3. If you do really need netcgo

Probably because you really need NSS.

You are stuck with glibc (as previously mentioned, musl does not do NSS — although, an idea would be to run a localhost patched coreDNS that would provide the resolution you need).

And there is no known way to get a static binary in that case (PIE or otherwise).

This here is still a problem six years in (or should we say, twenty years in). It has been rehashed, over and over again. The resulting binary of compiling statically with netcgo against glibc will SIGSEGV.

What you can do, though, is to compile statically everything but glibc:

go build -tags "cgo netcgo osusergo" -ldflags "-linkmode=external -extldflags '-static-libgcc -static-libstdc++'"

This last approach is probably the best trade-off, since, anyway, even with a fully static binary (that would work), you would still need to ship alongside your binary the dynamic (exact same) version of glibc to use NSS… Mind blowing, right?

Take-away

NSS is a venerable (as in: old enough to buy property in Florida) piece of… tech. It’s of course controversial, and there are good reasons why “obviously musl does not have (or want) NSS”. But then, no out-of-the-box support for mDNS for example is hard to defend.

glibc is even harder to defend nowadays though. Of course, it has been instrumental in the past twenty something years. But then, a wet glitter-stripped doormat, in its place, would have been instrumental just the same. The glory was in the function, not the essence.
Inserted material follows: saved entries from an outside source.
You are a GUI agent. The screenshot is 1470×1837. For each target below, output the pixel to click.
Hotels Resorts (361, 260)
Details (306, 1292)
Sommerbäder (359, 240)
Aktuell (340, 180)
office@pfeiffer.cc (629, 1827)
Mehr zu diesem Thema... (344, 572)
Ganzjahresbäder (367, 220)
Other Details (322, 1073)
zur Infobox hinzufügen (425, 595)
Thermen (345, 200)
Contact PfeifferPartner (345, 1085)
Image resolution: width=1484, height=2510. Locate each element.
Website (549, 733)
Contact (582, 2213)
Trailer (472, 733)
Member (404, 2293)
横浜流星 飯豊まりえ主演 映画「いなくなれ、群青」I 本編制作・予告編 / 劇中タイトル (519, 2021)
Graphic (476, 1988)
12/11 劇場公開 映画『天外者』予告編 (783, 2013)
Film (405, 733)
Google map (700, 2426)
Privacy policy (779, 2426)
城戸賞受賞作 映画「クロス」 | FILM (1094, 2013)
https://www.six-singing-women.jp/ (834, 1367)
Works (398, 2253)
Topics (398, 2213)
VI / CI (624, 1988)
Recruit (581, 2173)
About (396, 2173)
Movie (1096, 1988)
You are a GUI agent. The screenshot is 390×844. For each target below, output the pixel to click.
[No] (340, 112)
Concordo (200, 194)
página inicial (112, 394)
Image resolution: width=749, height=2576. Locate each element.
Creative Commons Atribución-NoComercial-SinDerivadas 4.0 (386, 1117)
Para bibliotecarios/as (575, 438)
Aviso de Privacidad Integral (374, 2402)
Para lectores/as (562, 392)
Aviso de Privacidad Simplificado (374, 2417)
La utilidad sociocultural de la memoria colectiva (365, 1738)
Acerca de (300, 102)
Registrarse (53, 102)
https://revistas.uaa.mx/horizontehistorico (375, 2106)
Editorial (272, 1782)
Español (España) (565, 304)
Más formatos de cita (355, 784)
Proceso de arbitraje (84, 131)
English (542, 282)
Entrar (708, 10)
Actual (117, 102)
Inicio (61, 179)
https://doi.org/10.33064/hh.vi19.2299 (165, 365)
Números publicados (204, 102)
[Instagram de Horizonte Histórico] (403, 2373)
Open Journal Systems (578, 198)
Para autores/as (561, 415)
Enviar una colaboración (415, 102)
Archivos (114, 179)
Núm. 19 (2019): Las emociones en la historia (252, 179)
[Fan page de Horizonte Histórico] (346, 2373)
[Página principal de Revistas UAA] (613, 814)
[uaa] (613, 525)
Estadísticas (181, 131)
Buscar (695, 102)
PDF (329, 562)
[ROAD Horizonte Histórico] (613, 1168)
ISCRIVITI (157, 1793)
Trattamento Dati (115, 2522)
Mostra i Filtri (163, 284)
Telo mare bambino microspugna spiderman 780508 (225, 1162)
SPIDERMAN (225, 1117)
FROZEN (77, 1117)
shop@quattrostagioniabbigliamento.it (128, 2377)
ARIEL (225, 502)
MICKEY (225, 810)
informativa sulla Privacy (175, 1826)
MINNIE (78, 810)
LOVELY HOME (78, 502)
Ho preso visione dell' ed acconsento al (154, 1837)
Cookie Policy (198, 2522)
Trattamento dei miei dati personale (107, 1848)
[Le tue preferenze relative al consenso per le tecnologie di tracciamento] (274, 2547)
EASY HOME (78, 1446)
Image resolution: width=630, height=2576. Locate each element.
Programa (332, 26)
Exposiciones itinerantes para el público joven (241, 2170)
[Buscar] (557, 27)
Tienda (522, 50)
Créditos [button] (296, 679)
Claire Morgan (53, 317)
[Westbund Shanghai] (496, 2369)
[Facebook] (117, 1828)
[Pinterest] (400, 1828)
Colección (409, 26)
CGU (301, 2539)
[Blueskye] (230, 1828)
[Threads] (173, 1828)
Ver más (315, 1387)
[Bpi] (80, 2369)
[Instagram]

There are clear, blatant reasons why modern stacks (like go) chose to do away with it (pretty much the same reasons they do away with openssl).

Then, there are still important pieces of tech written in C that have yet to be ported over to something that does not ^$!$`+/ù (and doing so will be costly). In that context, the ability to use CGO is both god-send and a curse. And one thing should be said about the go toolchain overall: it’s way too easy to produce broken binaries. I’m sure they are working on that, but right now, if you are poking the CGO-bear — be sure to watch your six. Hope that helps.

Notes, further reading, errata

Interesting reads

• https://www.leviathansecurity.com/blog/aslr-protection-for-statically-linked-executables
• http://dominik.honnef.co/posts/2015/06/statically_compiled_go_programs__always__even_with_cgo__using_musl/
• https://dave.cheney.net/2016/01/18/cgo-is-not-go
• https://deepu.tech/memory-management-in-golang/

Credit trailer: auditing binaries

Use readelf — from package binutils — specifically -p .interp and -d.

File can still provide some information (if the version you have is not garbage), though you can get the same in a more reliable way out of readelf.

ldd will let you down.

Also have a look at hardening-check (from devscripts).